:: Reading text ::

Observation: Not strictly comparable to all baselines (baselines lack federated/DP constraints). The main results table serves more as a "compatibility" demonstration rather than a strict SOTA proof. Conclusion varies slightly across datasets/noise levels.
Formal DP proof constants and composition bounds are brief in the main text (relying on zCDP); reproducibility requires additional details (⚠️ refer to the original paper/appendix).

vs PATEGAIL: Both are federated + DP GAIL for trajectory generation. PATEGAIL uses uniform budget/noise and cross-entropy discriminators. Ours uses sensitivity-driven per-sample budget + WGAN-GP critic and extends to LDP, primarily winning on privacy-utility tradeoff and MIA resistance.
vs PATE-GAN: Both combine DP and GAN, but PATE-GAN is for tabular/generic data and has limited utility in complex spatiotemporal trajectories. Ours is customized for trajectory imitation learning.
vs MoveSim/DiffTraj etc. (centralized): These methods have strong utility but lack formal privacy guarantees and require centralized raw data. Ours achieves comparable high-level semantic fidelity under federated + DP constraints in exchange for provable privacy.

:::
:: Information shown ::

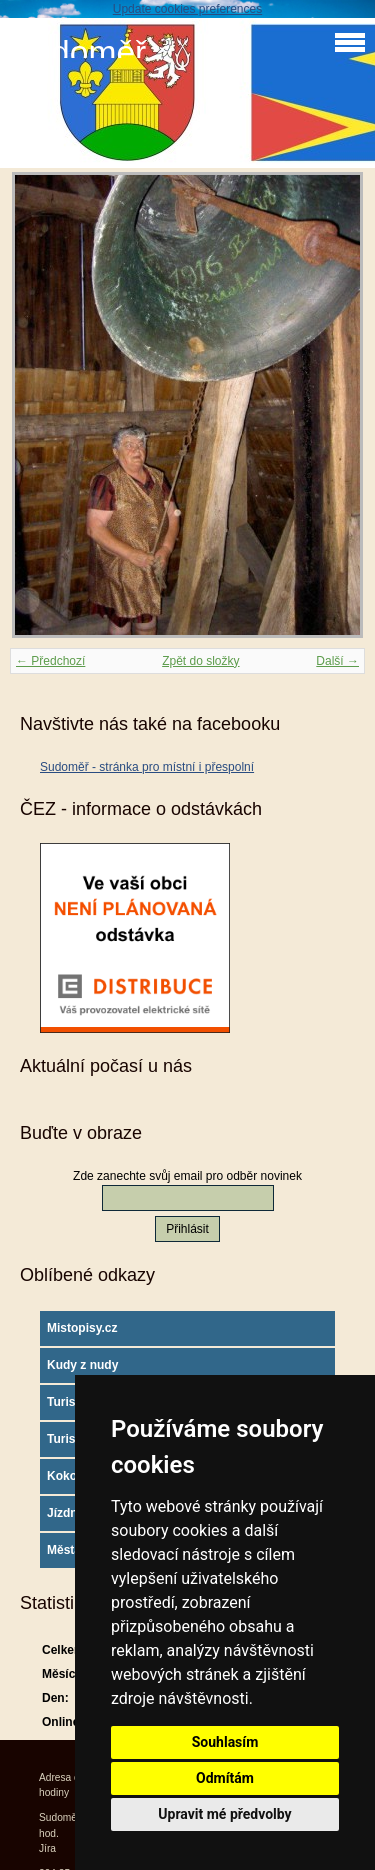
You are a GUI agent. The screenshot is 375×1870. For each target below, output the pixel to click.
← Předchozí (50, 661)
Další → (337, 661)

:::

Instructions for the task: Resume the notes comparing the federated, differentially private trajectory-generation method with its baselines, starting after their final line. None of the material here is needed.

Exercise answer:
Rating¶

Novelty: ⭐⭐⭐⭐ The perspective of using discriminator confidence for per-sample privacy budget allocation is novel and self-consistently embedded in the DP framework.
Experimental Thoroughness: ⭐⭐⭐ Two datasets + multiple noise levels + white/black-box MIA are quite comprehensive, though comparisons with baselines are not strictly apples-to-apples.
Writing Quality: ⭐⭐⭐⭐ Motivations and challenges (C1/C2/C3) are clearly decomposed; methods correspond well to proofs.
Value: ⭐⭐⭐⭐ Private trajectory generation is a high-demand area; the idea of budget allocation based on sensitivity has strong transferability.